CAP Theorem Explained: Trade-offs with Real-World Examples
Every system design interview that touches distributed databases eventually arrives at the same question: "What trade-offs does the CAP theorem force you to make?" Most candidates recite the definition — consistency, availability, partition tolerance, pick two — and stop there. That answer is incomplete, and interviewers know it.
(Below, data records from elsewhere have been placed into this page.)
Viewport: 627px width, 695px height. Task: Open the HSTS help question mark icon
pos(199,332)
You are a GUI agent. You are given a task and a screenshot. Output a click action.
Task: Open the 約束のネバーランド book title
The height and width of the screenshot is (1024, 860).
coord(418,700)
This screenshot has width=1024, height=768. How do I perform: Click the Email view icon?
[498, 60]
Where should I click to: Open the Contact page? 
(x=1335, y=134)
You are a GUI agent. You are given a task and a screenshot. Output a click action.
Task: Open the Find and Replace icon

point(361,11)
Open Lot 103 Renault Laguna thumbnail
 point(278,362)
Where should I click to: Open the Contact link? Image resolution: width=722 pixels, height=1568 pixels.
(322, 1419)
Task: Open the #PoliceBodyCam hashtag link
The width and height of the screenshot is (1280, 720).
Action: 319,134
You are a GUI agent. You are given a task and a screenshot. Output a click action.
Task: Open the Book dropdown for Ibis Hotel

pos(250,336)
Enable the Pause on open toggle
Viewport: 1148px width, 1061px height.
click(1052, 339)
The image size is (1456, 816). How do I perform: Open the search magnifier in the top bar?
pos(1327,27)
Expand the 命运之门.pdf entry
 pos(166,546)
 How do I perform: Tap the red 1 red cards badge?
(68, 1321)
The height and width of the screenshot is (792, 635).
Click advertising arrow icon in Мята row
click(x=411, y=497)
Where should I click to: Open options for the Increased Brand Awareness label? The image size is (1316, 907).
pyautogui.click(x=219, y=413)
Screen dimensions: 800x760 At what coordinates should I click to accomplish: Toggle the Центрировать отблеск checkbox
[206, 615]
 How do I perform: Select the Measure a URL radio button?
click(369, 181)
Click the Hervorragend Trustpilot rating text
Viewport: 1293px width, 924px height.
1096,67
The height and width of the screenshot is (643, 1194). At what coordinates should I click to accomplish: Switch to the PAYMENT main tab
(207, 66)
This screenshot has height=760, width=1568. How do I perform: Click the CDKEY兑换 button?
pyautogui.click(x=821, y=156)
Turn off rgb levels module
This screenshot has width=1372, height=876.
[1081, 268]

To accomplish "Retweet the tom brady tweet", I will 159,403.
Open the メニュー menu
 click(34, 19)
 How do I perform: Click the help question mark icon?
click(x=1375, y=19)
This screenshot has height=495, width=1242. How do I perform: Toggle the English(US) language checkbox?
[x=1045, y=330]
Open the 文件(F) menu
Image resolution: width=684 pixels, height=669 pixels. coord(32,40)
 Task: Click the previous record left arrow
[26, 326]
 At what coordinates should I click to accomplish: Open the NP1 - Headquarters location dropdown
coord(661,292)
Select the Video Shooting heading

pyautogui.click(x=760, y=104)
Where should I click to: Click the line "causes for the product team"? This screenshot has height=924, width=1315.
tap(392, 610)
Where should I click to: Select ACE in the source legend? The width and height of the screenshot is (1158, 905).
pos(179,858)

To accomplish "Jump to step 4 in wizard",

The CAP theorem is not a menu where you circle two items. It is a constraint that shapes how every distributed database behaves during network failures. Understanding it properly means understanding why your database does what it does when things go wrong, not just when everything is healthy.
Let's break it down from first principles.
What the CAP Theorem Actually States
In 2000, Eric Brewer conjectured — and in 2002 Seth Gilbert and Nancy Lynch formally proved — that a distributed data store can provide at most two of the following three guarantees simultaneously:
- Consistency (C) — Every read receives the most recent write or an error. All nodes see the same data at the same time.
- Availability (A) — Every request receives a non-error response, without guaranteeing it contains the most recent write.
- Partition Tolerance (P) — The system continues to operate despite arbitrary message loss or failure of part of the network.
The critical insight most people miss: partition tolerance is not optional in a distributed system. Networks fail. Switches die. Data center links drop. If your system runs on more than one node, partitions will happen. The real choice is between consistency and availability when a partition occurs.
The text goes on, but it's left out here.